Best practice is evolving, but current guidance suggests separating “cannot change quickly” from “should remain trusted.” A device may be operationally fixed, yet its access should still be constrained by context, maintenance windows, and explicit approvals. For remote vendor access, there is no universal standard for this yet, but most mature programs move toward just-in-time access, session recording, and approval workflows rather than standing VPN or shared account access. That is especially important because device compromise is rarely isolated; it can become a route into asset management platforms, clinical data services, or administrative domains.

For hospitals, the hardest edge cases are legacy imaging platforms, vendor appliances, and clinical IoT devices that cannot run modern agents or support frequent certificate rotation. In those environments, compensating controls such as one-way gateways, strict egress filtering, and dedicated administrative jump paths become the practical answer. The broader lesson from 52 NHI breaches Report is that compromise is usually not about a single weak device, but about the access path that device identity opens once it is trusted. That is why hospitals should treat device identity governance as part of resilience planning, not just security hygiene.

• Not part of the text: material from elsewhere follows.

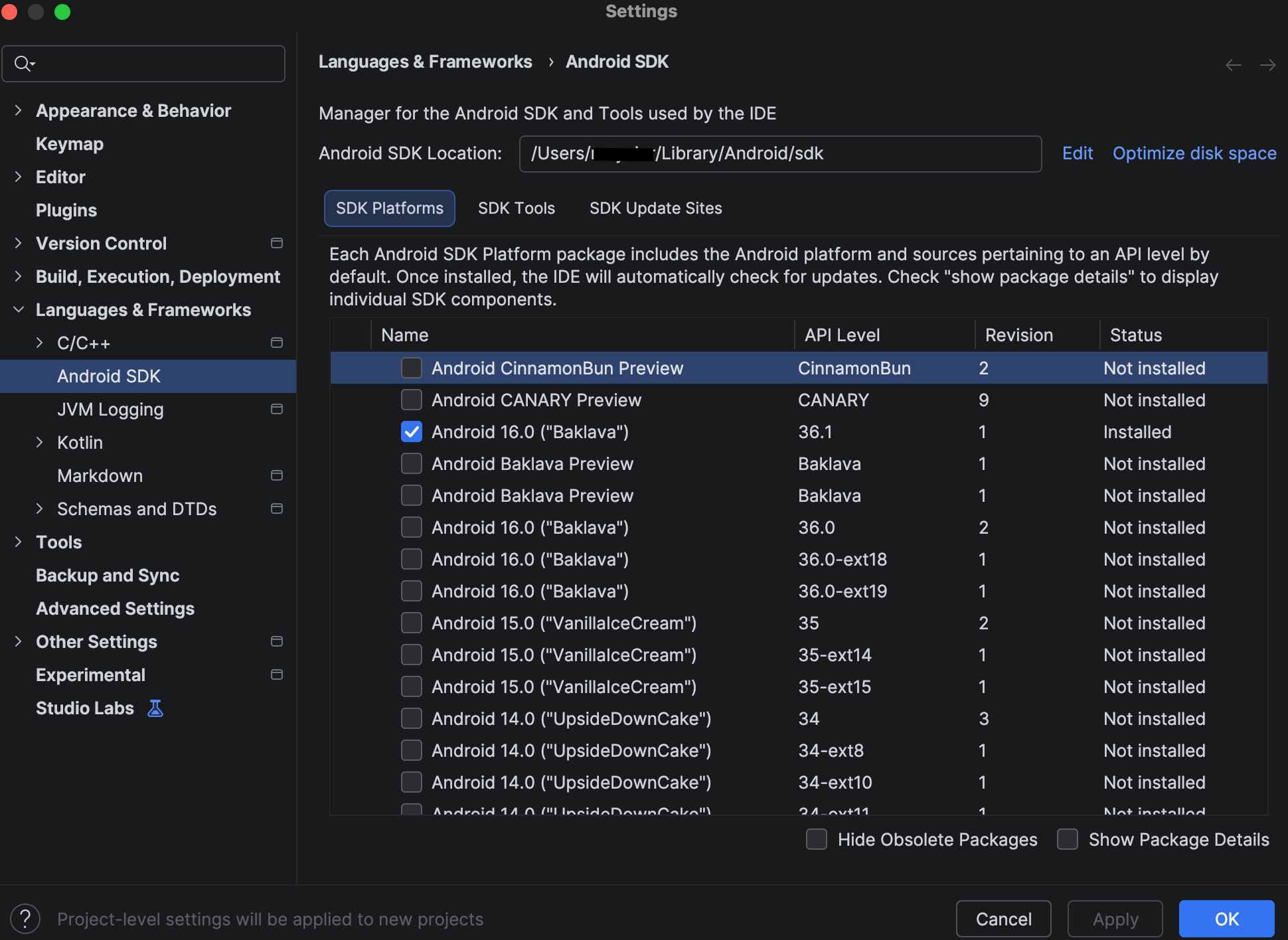Expand the Kotlin tree node

click(x=40, y=442)
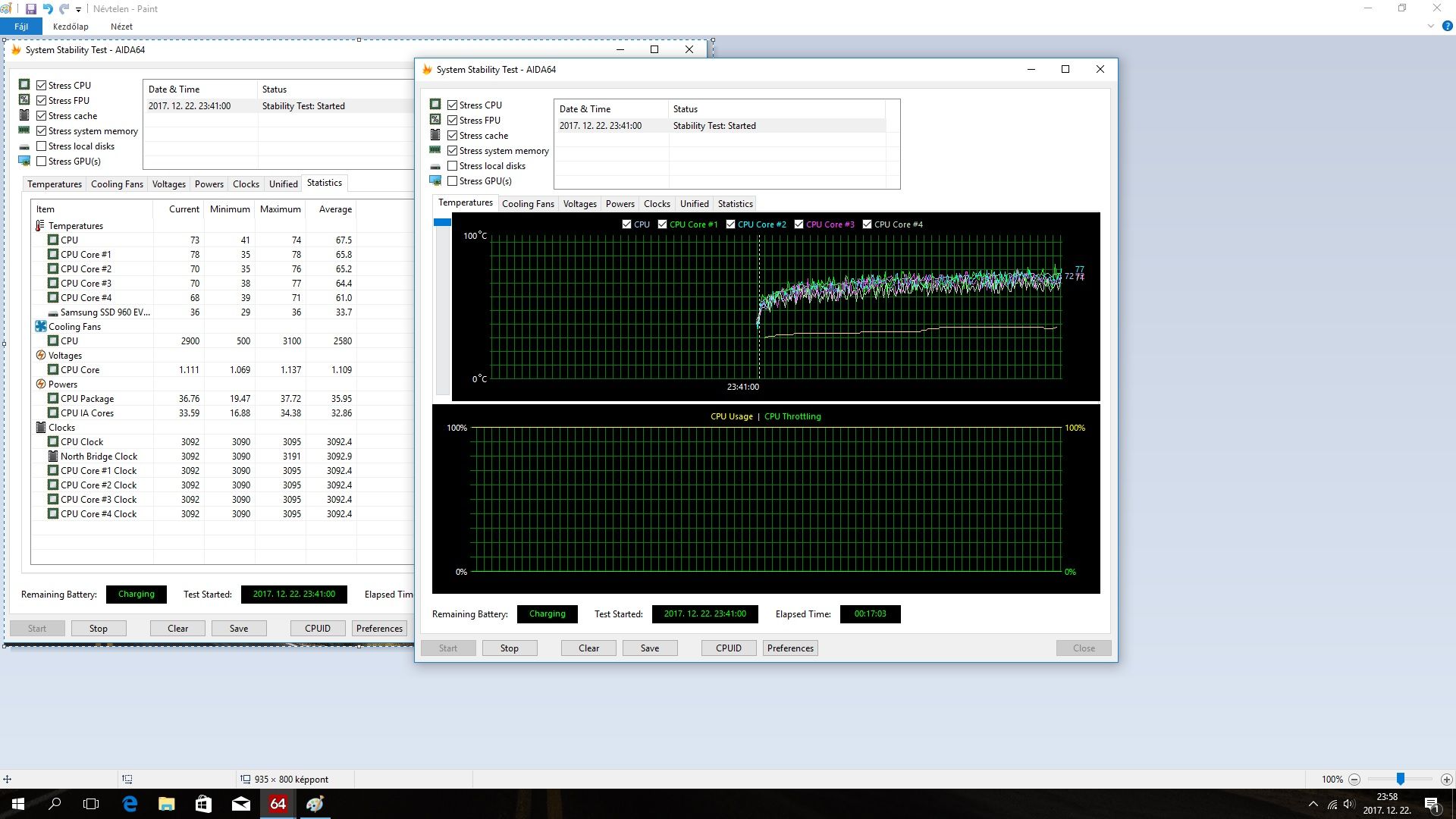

Standards & Framework Alignment

This section maps relevant standards and security frameworks to the operational risks and controls described in this guidance.

OWASP Non-Human Identity Top 10 address the attack and risk surface, while NIST CSF 2.0 and NIST AI RMF set the governance and control requirements practitioners need to meet.

Framework Control / Reference Relevance
OWASP Non-Human Identity Top 10 NHI-03 Medical device credentials must be rotated and scoped to reduce persistent identity risk.
NIST CSF 2.0 PR.AC-4 Connected devices need access enforcement aligned to least privilege and segmentation.
NIST AI RMF The risk is systemic governance of autonomous device access and downstream impact.

Assess device identity risk continuously and govern it through documented accountability and monitoring.